1. Gene Regulation (25 points)

A prokaryotic cell can use three sugar sources, Sugar A, Sugar B, Sugar C. Sugar B and Sugar C are chemically related, but Sugar A is the preferred energy source. Three proteins, Gopherase 1, Gopherase 2 and Gopherase 3 code for enzymes that are necessary to break down Sugar B and Sugar C, but are not involved in the breakdown of Sugar A. The genes for these three enzymes are located in the Gopher operon. The table provides information about the regulation of the Gopher operon.

Sugar A

Sugar B

Sugar C

Level of Transcription

Present

Present

Present

0

Present

Absent

Present

0

Present

Present

Absent

0

Present

Absent

Absent

0

Absent

Present

Present

2

Absent

Absent

Present

1

Absent

Present

Absent

1

Absent

Absent

Absent

0

Below are two of the equations we generated in class to represent gene regulation.

Equation 1: (1-R)(1+A)*S*P = T

Equation 2: (1-R)(1+A)*TF1*TF2*TF3*TF4*TF5*P*C=T

Where R=Repressor, A=Activator, TF=Transcription Factor, S=Sigma, P=RNA polymerase, C=chromatin

1A. (2 points)Which of the two equations would you choose to modify to represent this situation? Explain why specifically referring to variables in the equation.

I would choose Equation _____________

Because

1B. (7 points) How would you modify the equation you chose to describe the regulation of the Gopher operon? Rewrite the equation and provide a key for any new variables you introduce. Be sure to use subscripts to indicate which sugar is controlling the regulatory proteins. Use A for Activator and R for Repressor. (e.g., AF would indicate that the Activator is under control of Sugar F.)
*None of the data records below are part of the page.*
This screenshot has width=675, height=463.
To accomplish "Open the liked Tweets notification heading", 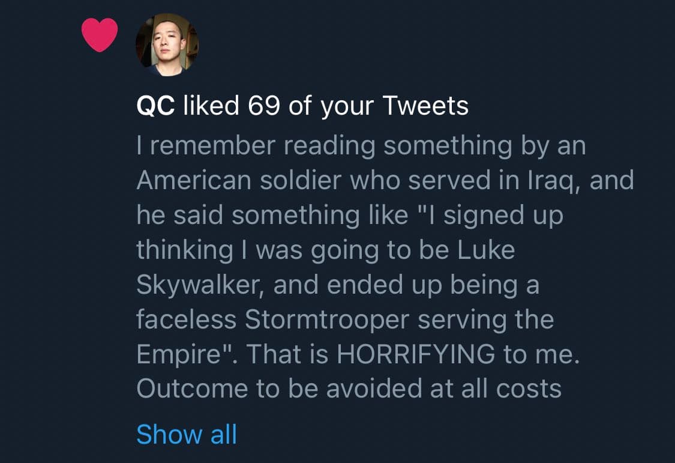I will [x=302, y=106].
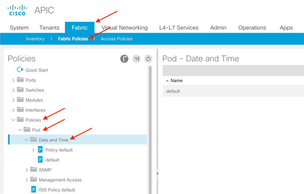
Task: Sort the table by Name column
Action: click(176, 81)
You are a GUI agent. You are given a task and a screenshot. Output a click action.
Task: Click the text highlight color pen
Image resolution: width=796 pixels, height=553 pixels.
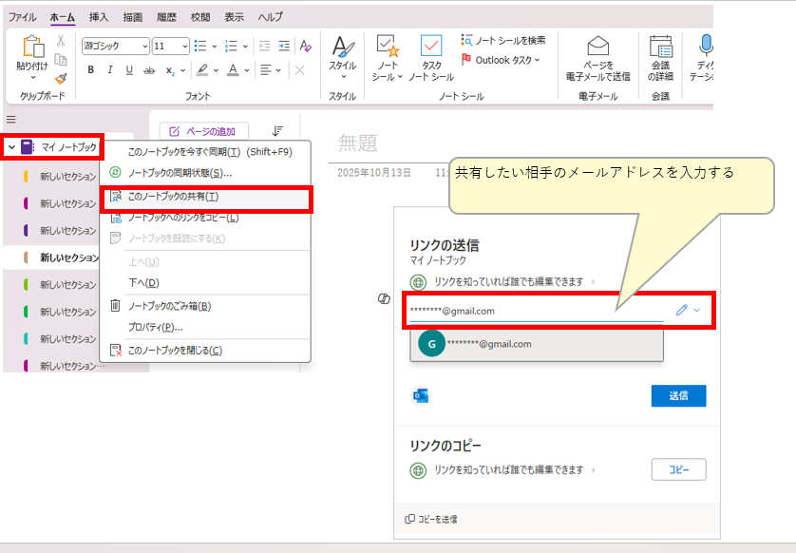(x=202, y=70)
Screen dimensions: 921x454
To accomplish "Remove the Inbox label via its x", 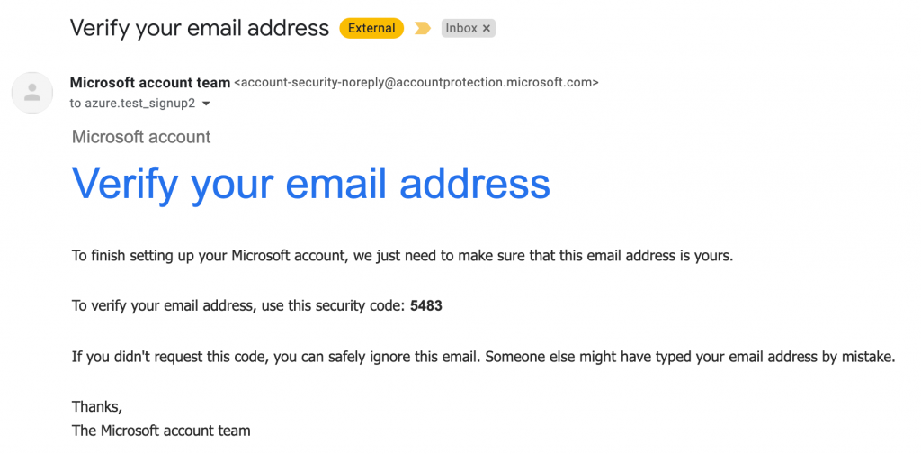I will click(x=486, y=28).

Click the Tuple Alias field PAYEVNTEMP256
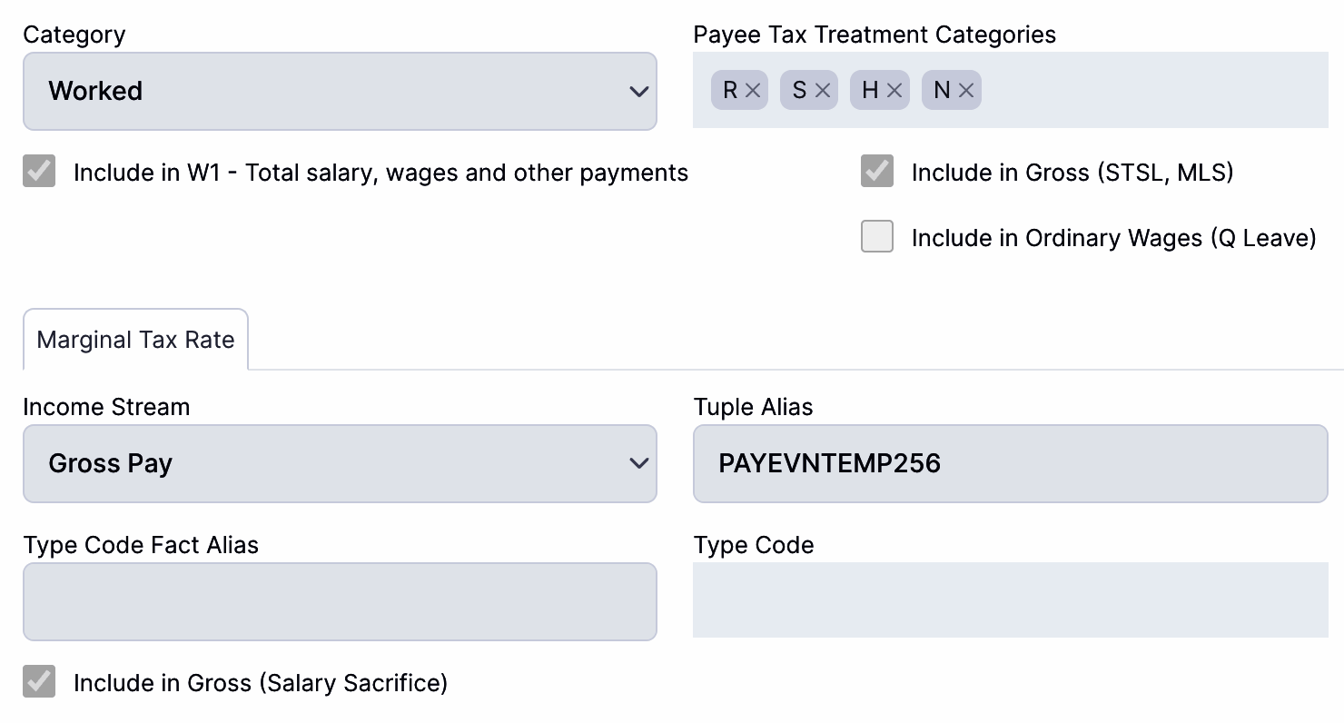[1010, 463]
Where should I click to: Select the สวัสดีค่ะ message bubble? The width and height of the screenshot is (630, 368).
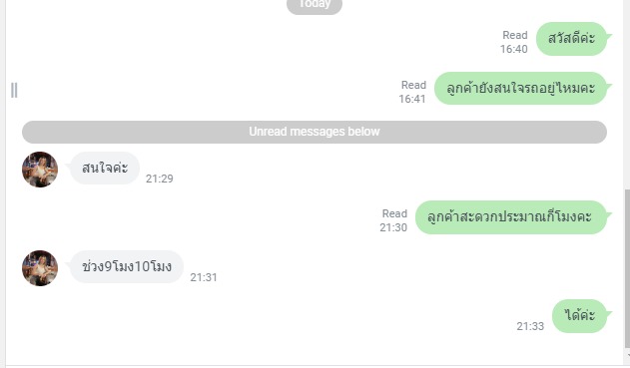point(571,39)
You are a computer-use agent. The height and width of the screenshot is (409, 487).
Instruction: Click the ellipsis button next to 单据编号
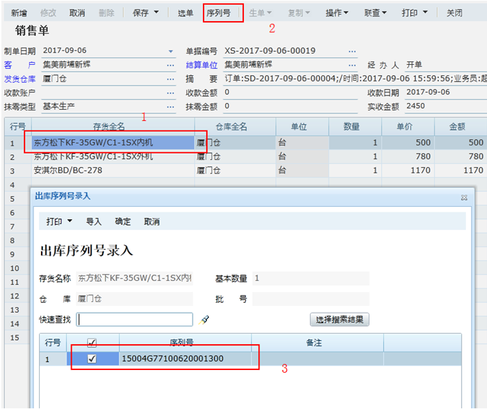[x=352, y=52]
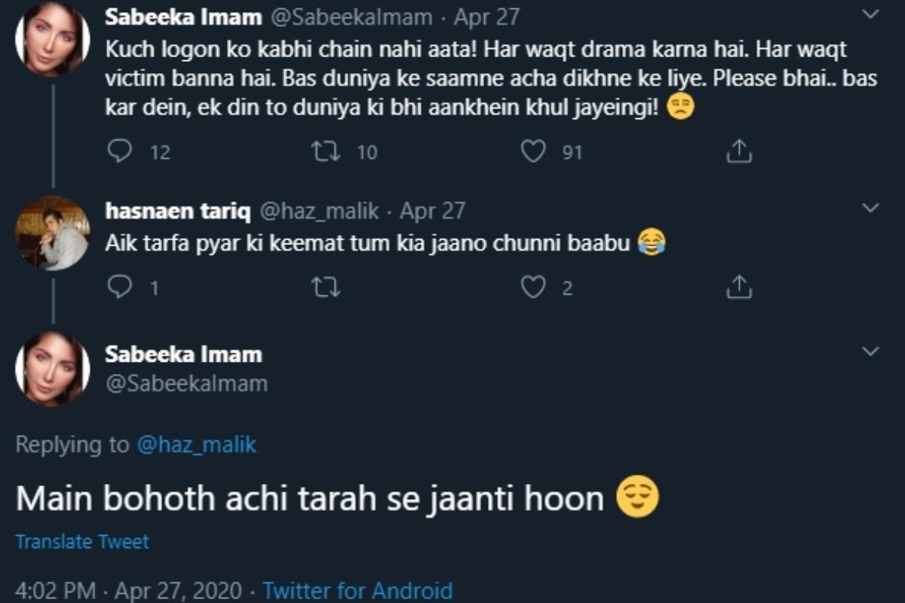Image resolution: width=905 pixels, height=603 pixels.
Task: Open options chevron on first Sabeeka tweet
Action: click(870, 14)
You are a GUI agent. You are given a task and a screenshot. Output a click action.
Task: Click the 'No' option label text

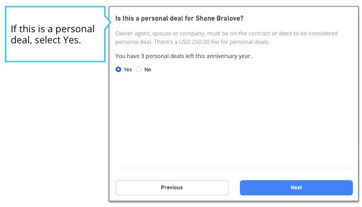coord(148,70)
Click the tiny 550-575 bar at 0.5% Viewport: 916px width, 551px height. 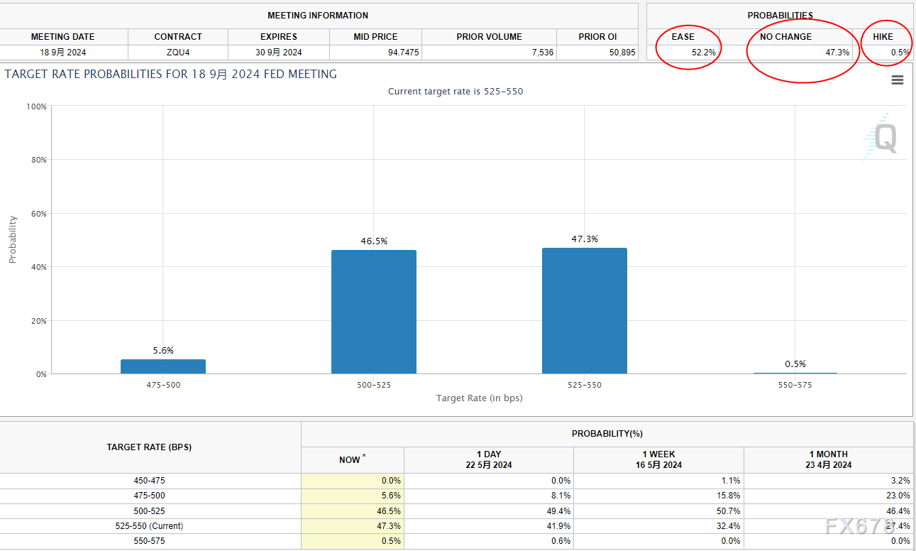point(795,373)
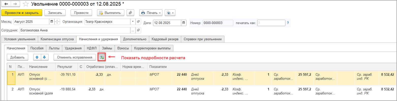Open calendar picker for Месяц field
This screenshot has width=397, height=101.
point(52,22)
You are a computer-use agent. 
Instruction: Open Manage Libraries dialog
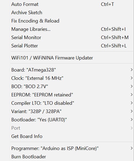coord(72,29)
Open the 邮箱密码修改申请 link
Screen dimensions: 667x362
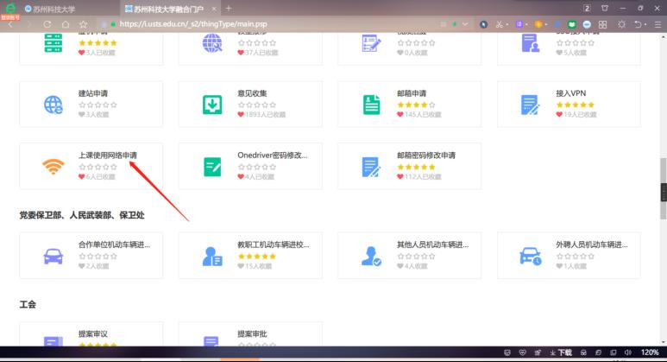point(425,156)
1C. (8 points) Explain your reasoning for why you made the modifications in 1B. If you did not change the equation or part of the equation, explain that as well. Make sure to cover the number of regulatory terms included (terms with R or A in them), and why the regulatory terms are structured the way they are (both why activator or repressor and why that mathematical representation (for example, if you were doing this for our class equation, you would be explaining why the term for the activator is A+1 and not 2A).

1D. (8 points) In a situation where Sugar B and Sugar C are present and Sugar A is absent, show what proteins are bound at the Gopher operon on the picture below and indicate the level and direction of transcription including approximation of transcription start and ending points.

1. Draw the proteins that are bound to the DNA and show where they are bound on the picture below.

2. Draw the proteins that are not bound to the DNA below the picture.

3. Indicate the level and direction of transcription with approximation of starting and ending points.

Label the regulatory proteins so it is clear which sugar is controlling their presence or absence and the role of the protein (e.g., AR would indicate that the Activator is under control of Sugar R). Proteins can be represented by circles or other shapes.

2. Meiosis and Cell Reproduction (25 points)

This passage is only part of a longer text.